• Opdrachten:
[A] Beantwoord aan de hand van de uitspraak de volgende vragen:
(i) Op welke datum is de uitspraak gedaan?
(ii) Welk zaaknummer had de zaak bij de rechtbank Rotterdam?
(iii) Op welke datum heeft het college het bezwaar van [appellant] ongegrond verklaard?
[B] Geef uit de records woordelijk de regels weer, te beginnen bij de regel met "y). The image size is (1920, 1080)." en eindigend bij de regel met "Looking at the image, I should click on (776, 784).", beide regels inbegrepen.

• Aangeleverd fragment:
---------------

Uitspraak 201708536/1/A1


Volledige tekst

201708536/1/A1.
Datum uitspraak: 16 januari 2019

AFDELING
BESTUURSRECHTSPRAAK

Uitspraak op het hoger beroep van:

[appellant], wonend te Rotterdam,
appellant,

tegen de uitspraak van de rechtbank Rotterdam van 28 september 2017 in zaak nr. 17/1641 in het geding tussen:

[appellant]

en

het college van burgemeester en wethouders van Rotterdam.

Procesverloop

Bij besluit van 23 september 2016 heeft het college geweigerd om aan [appellant] een omgevingsvergunning te verlenen voor het afwijken van het bestemmingsplan ten behoeve van het dichtbouwen van een carport op het perceel [locatie] te Rotterdam (hierna: het perceel).

Bij besluit van 13 februari 2017 heeft het college het door [appellant] daartegen gemaakte bezwaar ongegrond verklaard.

---------------

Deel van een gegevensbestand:
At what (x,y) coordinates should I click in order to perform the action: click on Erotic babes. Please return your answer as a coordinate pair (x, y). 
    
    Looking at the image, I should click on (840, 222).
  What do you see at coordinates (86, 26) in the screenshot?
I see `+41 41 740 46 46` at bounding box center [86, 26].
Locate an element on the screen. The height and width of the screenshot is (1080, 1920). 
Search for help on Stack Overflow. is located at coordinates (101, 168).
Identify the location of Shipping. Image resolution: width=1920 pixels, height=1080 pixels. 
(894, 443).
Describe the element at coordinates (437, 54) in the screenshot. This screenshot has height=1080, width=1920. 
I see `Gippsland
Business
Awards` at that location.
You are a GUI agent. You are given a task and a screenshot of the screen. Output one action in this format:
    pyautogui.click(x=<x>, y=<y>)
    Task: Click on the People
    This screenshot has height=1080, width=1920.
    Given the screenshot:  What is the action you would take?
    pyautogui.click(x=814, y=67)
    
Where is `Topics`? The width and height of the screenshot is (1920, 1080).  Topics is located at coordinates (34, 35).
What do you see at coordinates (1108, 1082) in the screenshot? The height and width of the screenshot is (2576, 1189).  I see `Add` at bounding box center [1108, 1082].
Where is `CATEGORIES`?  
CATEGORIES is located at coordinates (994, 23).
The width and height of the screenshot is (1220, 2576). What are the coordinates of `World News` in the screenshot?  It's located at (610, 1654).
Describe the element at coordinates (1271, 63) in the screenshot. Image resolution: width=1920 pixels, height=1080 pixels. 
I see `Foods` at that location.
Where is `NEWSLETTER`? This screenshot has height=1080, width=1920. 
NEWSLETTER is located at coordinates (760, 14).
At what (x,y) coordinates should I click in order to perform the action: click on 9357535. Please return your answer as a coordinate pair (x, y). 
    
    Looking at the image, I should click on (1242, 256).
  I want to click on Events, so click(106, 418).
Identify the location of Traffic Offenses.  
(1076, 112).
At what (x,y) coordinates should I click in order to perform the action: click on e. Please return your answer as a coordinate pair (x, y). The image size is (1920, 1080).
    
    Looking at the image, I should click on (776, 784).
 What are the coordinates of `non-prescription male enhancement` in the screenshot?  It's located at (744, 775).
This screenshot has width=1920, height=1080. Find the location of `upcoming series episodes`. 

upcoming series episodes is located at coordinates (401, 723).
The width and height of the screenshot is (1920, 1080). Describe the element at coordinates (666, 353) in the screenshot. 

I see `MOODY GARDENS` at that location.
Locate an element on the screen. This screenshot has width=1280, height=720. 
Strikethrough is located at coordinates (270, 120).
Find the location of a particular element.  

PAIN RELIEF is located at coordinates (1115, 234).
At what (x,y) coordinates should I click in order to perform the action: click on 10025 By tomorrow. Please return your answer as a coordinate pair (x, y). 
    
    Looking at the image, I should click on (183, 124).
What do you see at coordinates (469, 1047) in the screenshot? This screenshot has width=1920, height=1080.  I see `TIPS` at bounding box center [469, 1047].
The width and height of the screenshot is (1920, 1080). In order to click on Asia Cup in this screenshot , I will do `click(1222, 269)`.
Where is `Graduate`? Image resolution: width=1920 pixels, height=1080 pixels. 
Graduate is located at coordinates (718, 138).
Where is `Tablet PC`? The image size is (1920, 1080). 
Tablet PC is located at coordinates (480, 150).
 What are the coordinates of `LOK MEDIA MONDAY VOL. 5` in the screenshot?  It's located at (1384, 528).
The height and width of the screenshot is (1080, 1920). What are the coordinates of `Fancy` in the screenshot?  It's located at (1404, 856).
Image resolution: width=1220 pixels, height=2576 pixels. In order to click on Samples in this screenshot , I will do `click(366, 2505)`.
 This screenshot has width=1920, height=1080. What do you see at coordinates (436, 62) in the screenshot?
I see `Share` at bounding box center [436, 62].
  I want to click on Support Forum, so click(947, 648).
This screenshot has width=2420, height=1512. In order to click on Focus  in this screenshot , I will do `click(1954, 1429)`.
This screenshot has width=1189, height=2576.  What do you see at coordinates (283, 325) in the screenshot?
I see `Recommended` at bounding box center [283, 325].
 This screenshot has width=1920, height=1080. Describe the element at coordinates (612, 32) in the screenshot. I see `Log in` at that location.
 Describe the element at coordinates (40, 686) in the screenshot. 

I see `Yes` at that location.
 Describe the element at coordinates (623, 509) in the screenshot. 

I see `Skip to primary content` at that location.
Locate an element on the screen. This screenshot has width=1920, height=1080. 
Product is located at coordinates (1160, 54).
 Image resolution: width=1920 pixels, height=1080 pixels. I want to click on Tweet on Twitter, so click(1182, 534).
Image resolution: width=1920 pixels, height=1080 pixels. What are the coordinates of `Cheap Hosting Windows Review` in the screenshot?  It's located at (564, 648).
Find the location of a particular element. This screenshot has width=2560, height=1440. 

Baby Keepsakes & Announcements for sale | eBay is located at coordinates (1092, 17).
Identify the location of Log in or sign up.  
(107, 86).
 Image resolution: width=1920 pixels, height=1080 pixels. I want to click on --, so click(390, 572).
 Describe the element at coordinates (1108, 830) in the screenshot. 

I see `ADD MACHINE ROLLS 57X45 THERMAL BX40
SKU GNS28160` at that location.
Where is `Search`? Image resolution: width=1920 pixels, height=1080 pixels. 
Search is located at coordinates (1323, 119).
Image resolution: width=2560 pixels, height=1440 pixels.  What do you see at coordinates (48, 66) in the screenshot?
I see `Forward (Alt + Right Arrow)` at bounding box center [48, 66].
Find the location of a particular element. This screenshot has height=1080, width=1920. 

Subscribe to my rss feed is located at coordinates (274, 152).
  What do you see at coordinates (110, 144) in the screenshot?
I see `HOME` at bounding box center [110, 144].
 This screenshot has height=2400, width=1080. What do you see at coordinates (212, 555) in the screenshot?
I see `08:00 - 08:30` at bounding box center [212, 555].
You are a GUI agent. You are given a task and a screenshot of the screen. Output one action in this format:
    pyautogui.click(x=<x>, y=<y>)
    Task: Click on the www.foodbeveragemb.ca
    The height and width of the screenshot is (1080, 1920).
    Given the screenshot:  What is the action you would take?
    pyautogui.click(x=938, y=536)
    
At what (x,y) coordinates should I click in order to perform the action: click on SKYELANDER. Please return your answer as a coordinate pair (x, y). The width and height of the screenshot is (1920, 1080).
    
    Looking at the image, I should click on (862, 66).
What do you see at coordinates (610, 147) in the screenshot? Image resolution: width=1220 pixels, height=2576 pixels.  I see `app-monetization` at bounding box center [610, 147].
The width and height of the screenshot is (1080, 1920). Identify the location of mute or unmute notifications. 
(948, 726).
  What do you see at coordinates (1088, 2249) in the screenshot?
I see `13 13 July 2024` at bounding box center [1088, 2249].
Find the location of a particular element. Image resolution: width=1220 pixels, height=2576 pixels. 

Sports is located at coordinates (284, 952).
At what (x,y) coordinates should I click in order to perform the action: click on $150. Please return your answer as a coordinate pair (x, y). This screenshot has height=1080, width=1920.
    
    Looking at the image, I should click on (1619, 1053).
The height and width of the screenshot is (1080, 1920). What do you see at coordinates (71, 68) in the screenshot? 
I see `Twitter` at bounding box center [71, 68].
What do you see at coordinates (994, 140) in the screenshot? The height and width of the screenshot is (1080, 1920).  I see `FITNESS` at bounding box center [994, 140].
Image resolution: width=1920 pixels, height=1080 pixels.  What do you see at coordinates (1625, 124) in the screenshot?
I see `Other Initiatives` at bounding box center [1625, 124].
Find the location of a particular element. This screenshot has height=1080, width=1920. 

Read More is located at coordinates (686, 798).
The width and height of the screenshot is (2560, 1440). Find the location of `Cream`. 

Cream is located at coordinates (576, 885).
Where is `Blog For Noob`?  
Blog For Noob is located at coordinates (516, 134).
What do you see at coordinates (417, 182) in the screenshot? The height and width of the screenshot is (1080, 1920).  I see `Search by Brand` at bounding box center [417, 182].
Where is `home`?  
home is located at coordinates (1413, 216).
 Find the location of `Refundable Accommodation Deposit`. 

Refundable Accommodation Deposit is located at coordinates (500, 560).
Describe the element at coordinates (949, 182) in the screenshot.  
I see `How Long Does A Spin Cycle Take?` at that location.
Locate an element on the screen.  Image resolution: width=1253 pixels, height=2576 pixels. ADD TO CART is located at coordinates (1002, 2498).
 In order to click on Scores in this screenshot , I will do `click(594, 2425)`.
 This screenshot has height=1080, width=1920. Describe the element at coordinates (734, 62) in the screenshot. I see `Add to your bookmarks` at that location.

---------------

• Antwoorden per opdracht:
[A]
(i) 16 januari 2019
(ii) 17/1641
(iii) 13 februari 2017

[B]
At what (x,y) coordinates should I click in order to perform the action: click on e. Please return your answer as a coordinate pair (x, y). The image size is (1920, 1080).
    
    Looking at the image, I should click on (776, 784).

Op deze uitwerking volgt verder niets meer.